Die Leute sind aufmerksamer als in Vorlesungen
Nach 30 minütiger Überziehung und wiederholten Einwänden, Verschwörungstheorien seien ja oft nur Ausdruck kritischen Denkens, sind endlich wir dran. Ein paar Leute gehen, ein paar neue kommen, noch im Beat wippend, man schaut eben mal rein zwischen zwei Acts.

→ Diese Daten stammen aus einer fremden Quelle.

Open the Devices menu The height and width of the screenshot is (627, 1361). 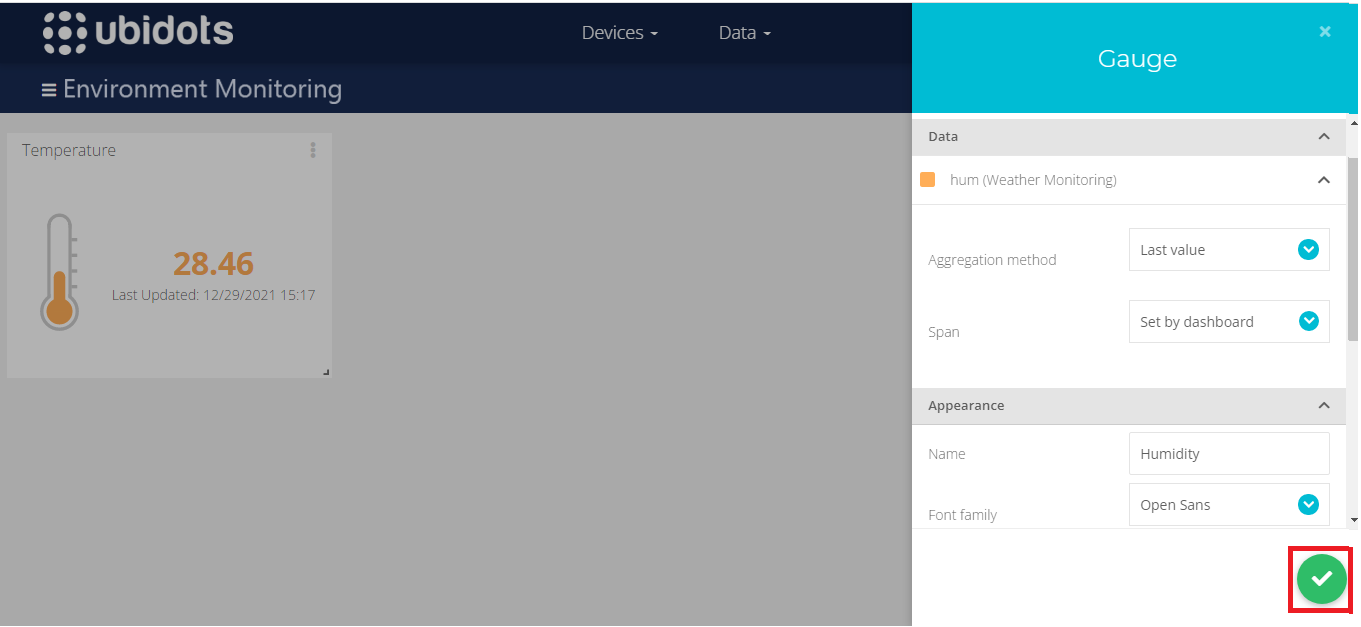click(619, 33)
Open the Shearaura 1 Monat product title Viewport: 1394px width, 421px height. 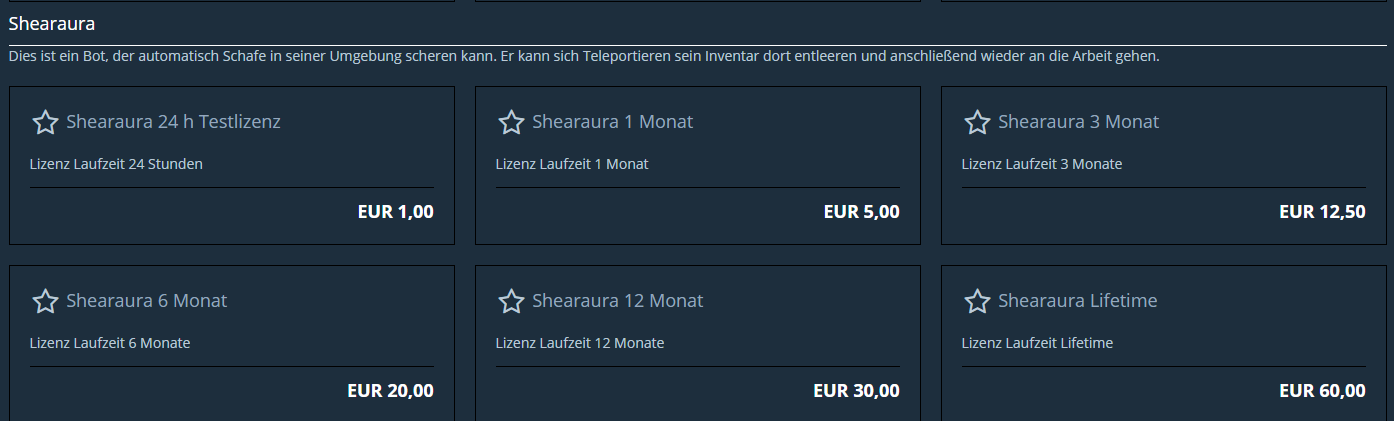[612, 122]
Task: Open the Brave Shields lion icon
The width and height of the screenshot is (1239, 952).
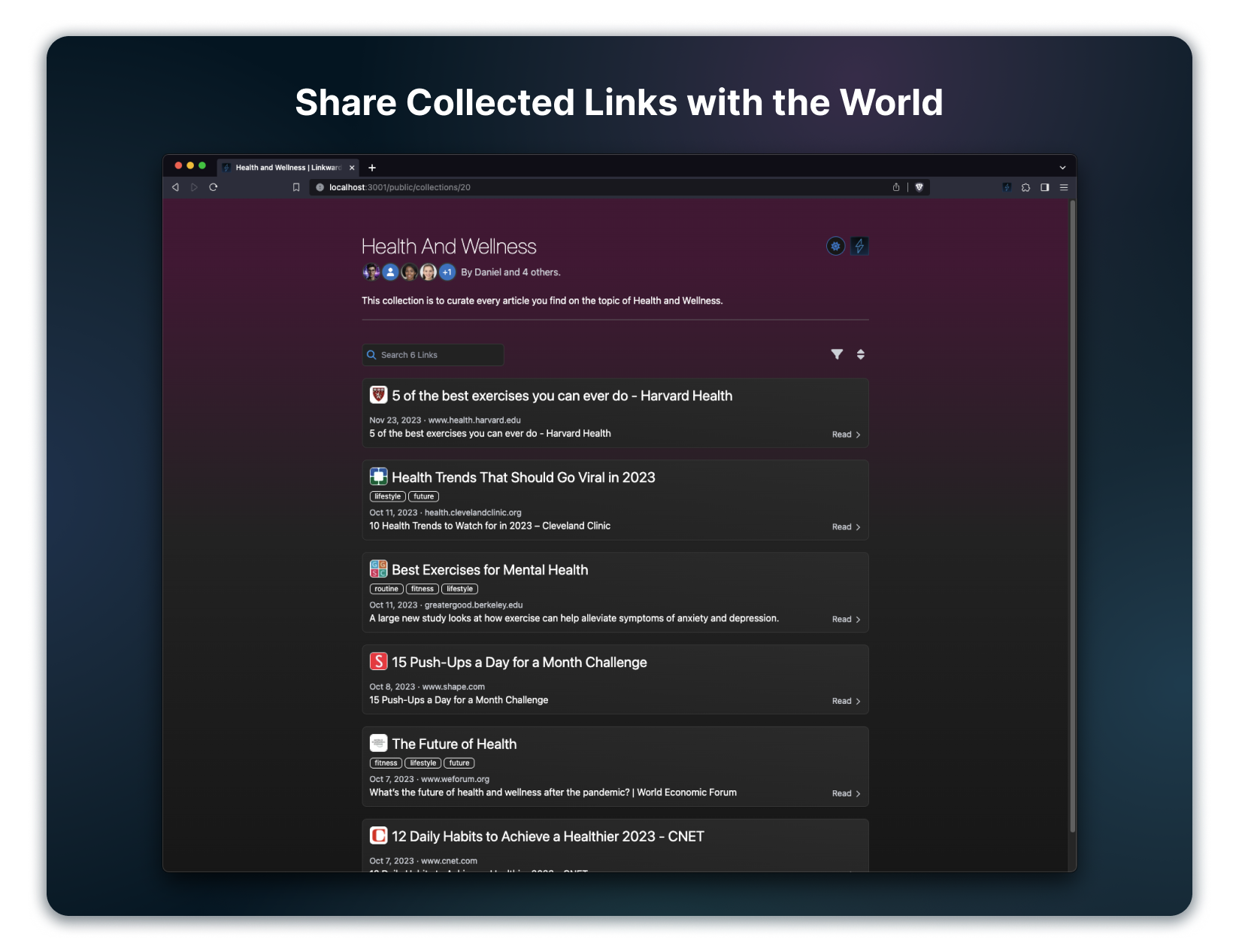Action: 919,187
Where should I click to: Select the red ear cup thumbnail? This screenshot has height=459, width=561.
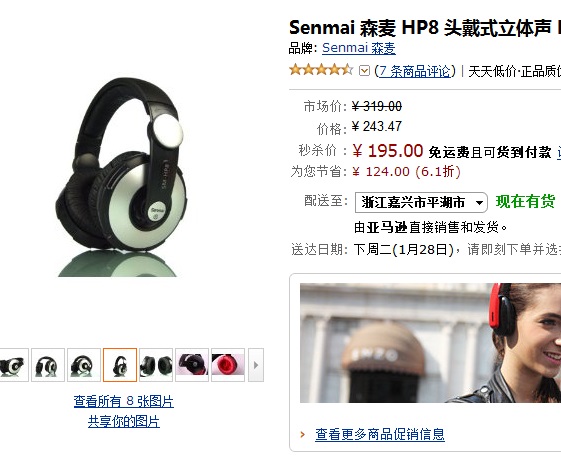228,365
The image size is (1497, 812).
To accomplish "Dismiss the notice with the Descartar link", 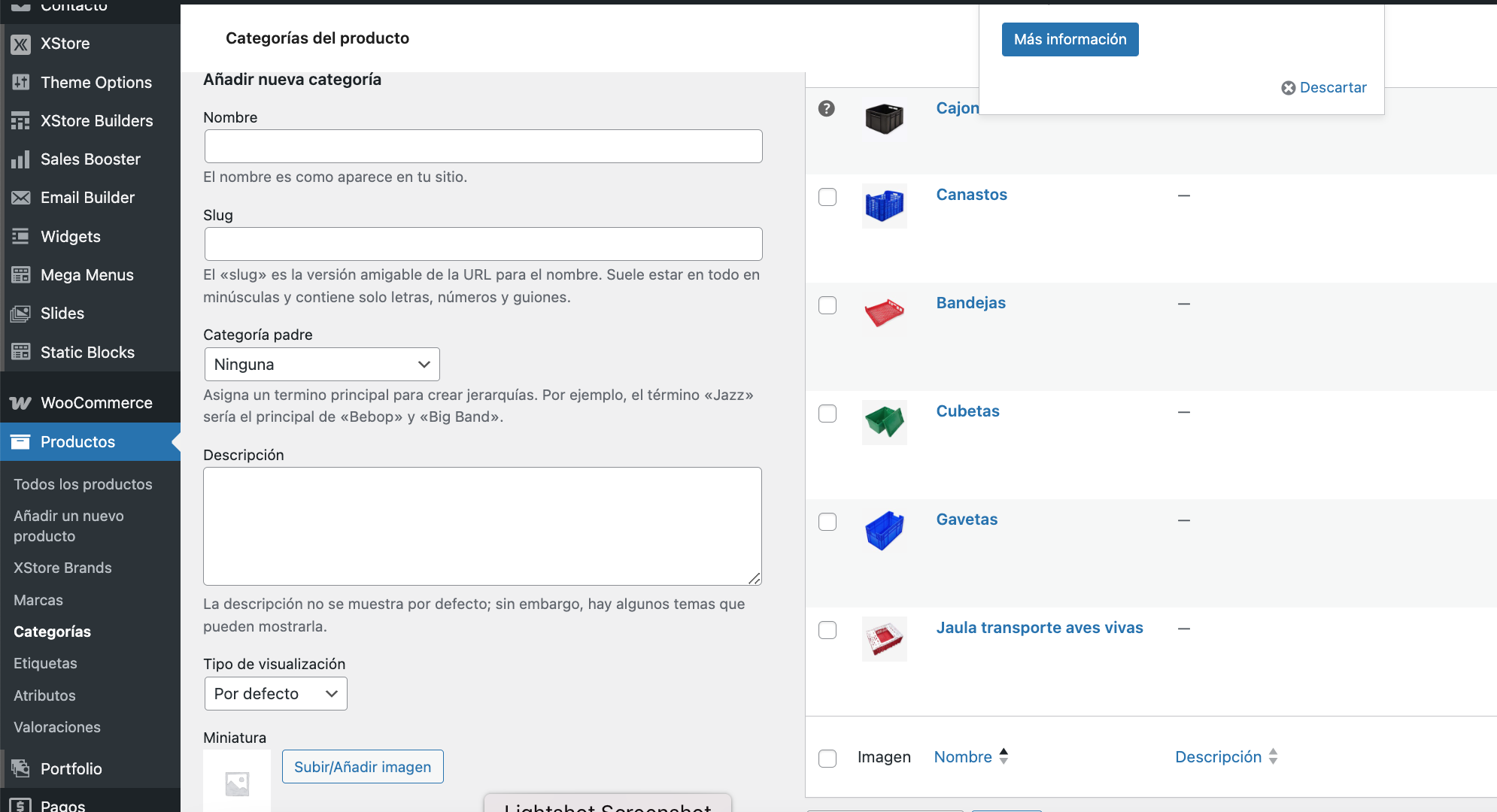I will 1324,87.
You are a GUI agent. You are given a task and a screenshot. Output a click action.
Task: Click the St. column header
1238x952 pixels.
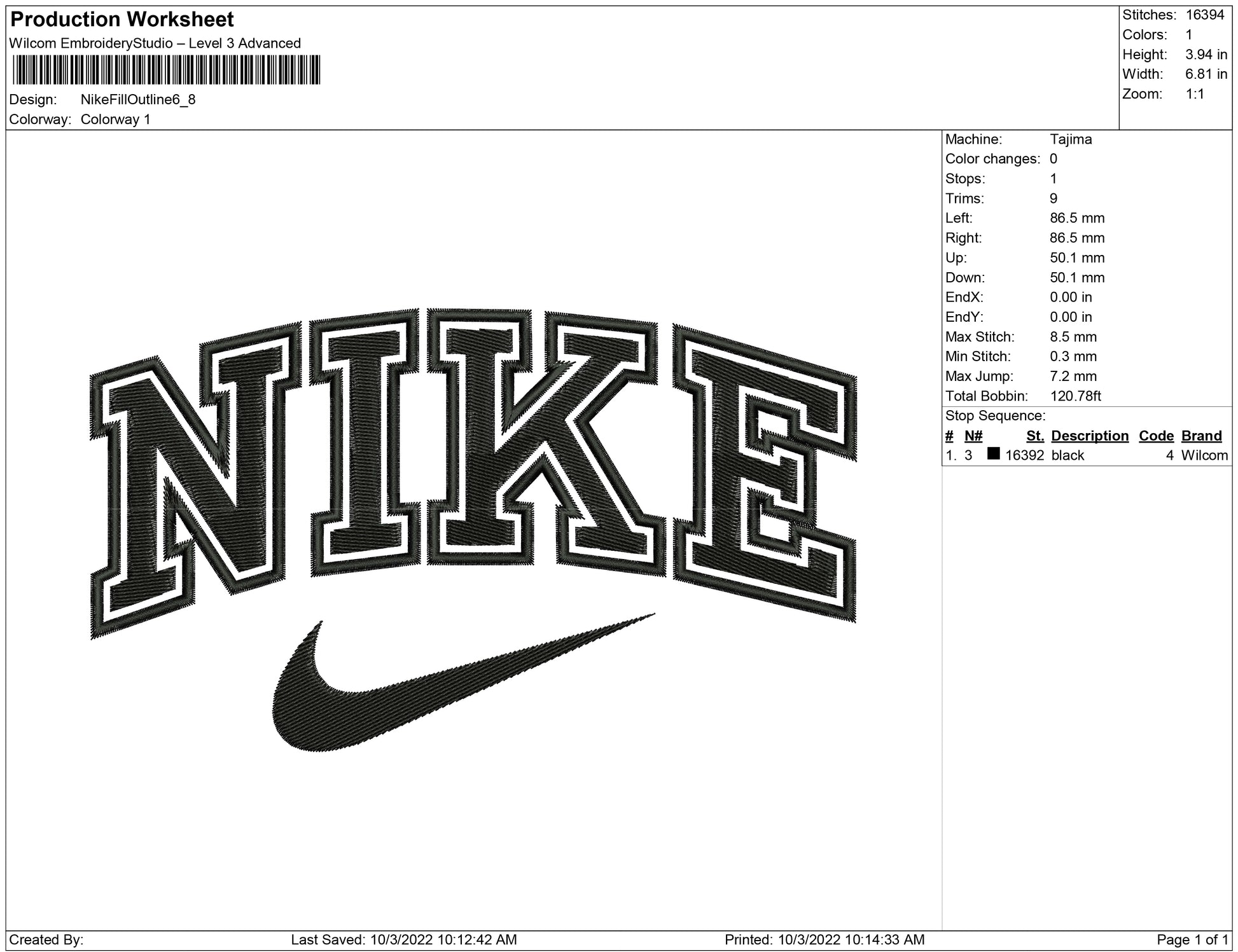pyautogui.click(x=1035, y=436)
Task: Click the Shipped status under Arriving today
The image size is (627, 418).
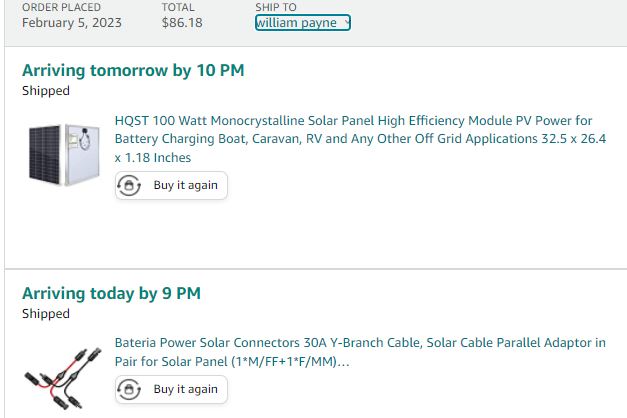Action: click(46, 314)
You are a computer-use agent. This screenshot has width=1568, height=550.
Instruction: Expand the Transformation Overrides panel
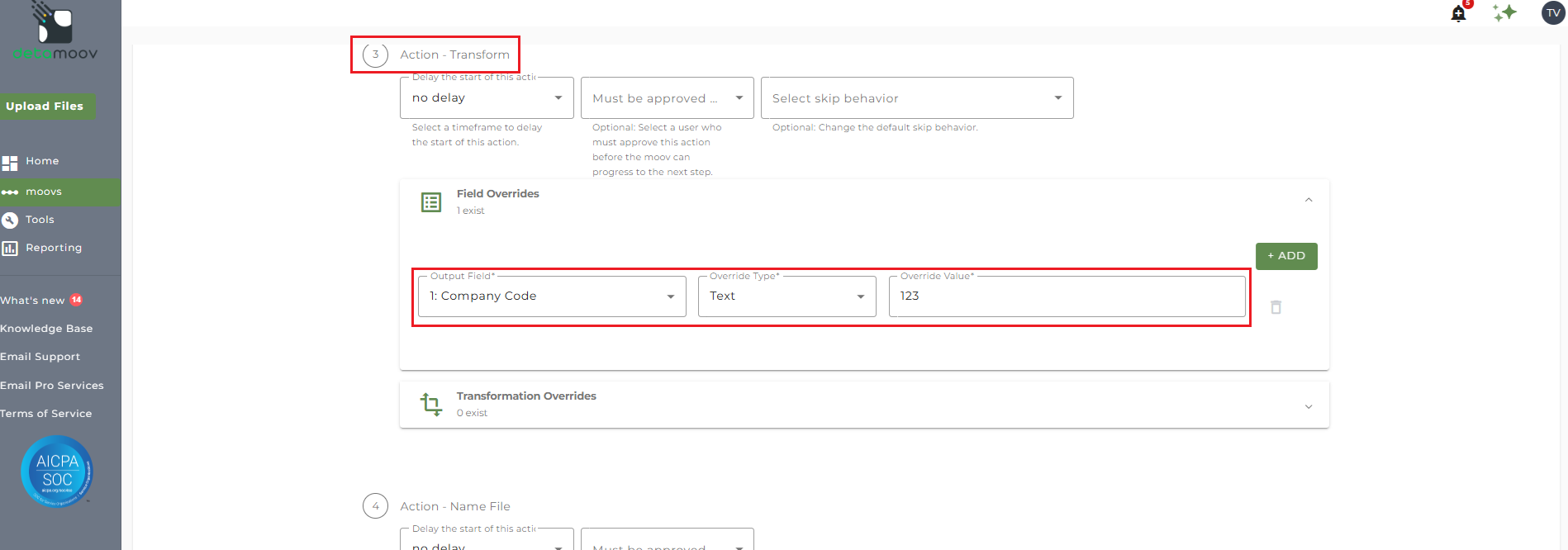coord(1309,406)
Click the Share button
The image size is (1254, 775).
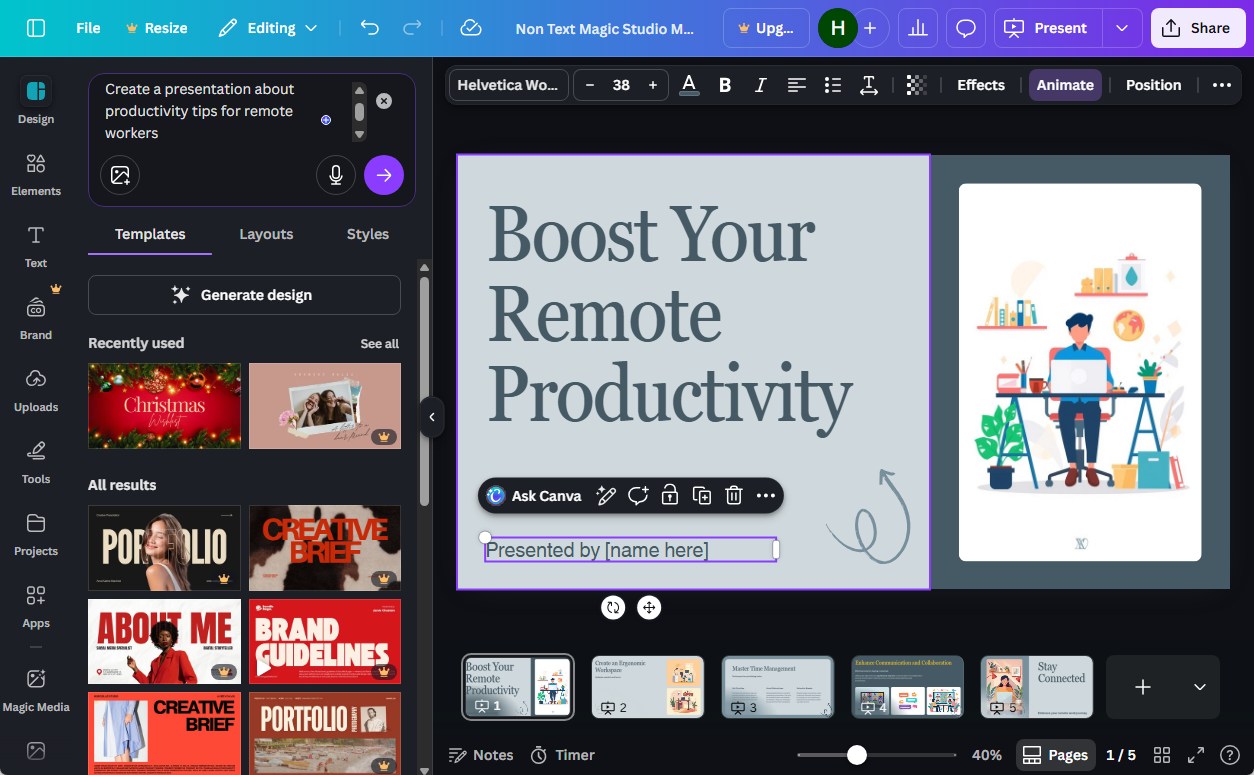pyautogui.click(x=1197, y=28)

Natürlich haben wir auch eine Präsentation und ein Video. Doch der PC ist gerade jetzt kaputt gegangen. Es muss ein neuer her. Keine Panik, alles entspannt, keiner rennt raus. Man hat ja Zeit. Der orientalische Kasache leiht uns schließlich seinen, er wolle jetzt sowieso erst mal zum Night-Yoga. Es kann also endlich losgehen. Das Publikum sitzt im Gegensatz zu beginnenden Vorlesungen in Hörsälen lautlos und gespannt vor uns. Man ist gekommen, um sich anzuhören, was wir zu sagen haben. Es geht um Klimawandel. Das geht uns alle was an. Und tatsächlich, der Vortrag verläuft ohne größere Vorkommnisse. Wir sprechen einen Dialog zwischen einem Technikfanatiker und einem Naturromantiker und wollen dadurch klischeeübliche Argumente beider Seiten offenlegen. Unsere seichten Witze, die wir zur Auflockerung des Themas eingebaut haben, kommen überhaupt nicht an. Zu ernst nimmt man das Gesagte. Am Ende wird es auf unseren Wunsch keine Diskussion geben, schließlich haben wir ja gerade diskutiert. Ob unsere Message verstanden wurde, bleibt also im Dunkeln. Einige verschwinden wieder in der nächtlichen Basswolke.
Zwischen Rausch und Rave
Und vielleicht ist das auch gut so. Denn ob man hier und heute Nacht auf neue Erkenntnisse stoßen wird, erscheint generell fragwürdig. Überhaupt erwische ich mich immer wieder bei dem Gedanken, was das eigentlich alles soll, diese Workshops und Vorträge, die Diskussionen über Politik, während wieder Schnäpse und Pillen hin und her gereicht werden. Klar, es gibt uns ein gutes Gefühl, zwischen Rausch und Rave ein wenig über Politik zu streiten und erneut festzustellen, was so alles schief läuft, so wie die Gesellschaft heute organisiert ist. Es gibt uns, der Generation, die nicht wählen geht, sondern lieber im Kleinen mitmischt, ein Gefühl von Sinn, wenn mal wieder Arbeit und Vergnügen miteinander verbunden werden kann, hier, wo alles organic und vegan ist, wo Konsum sich rein auf die Einnahme von Substanzen bezieht. Ein wenig Spaß, eine Prise Gesellschaftskritik. Und alles bleibt, wie es ist. Doch vielleicht ist es auch zynisch so zu denken. Der Synergie-Effekt aller gesellschaftlichen Bereiche ist eben auch in der Festivalwelt angekommen. Und ein orientalischer Kasache mit Federschmuck bleibt vielleicht eher in Erinnerung als der Prof. in der Vorlesung. Und solange es noch beides gibt, ist bestimmt alles in Ordnung. Ist doch toll, wenn auch hier der Diskurs lebendig gehalten wird. So, der Schnaps wirkt endlich, ich geh’ tanzen. Was sollen die Gedanken, hier und jetzt. Dafür ist schließlich auch in zwei Tagen noch Zeit.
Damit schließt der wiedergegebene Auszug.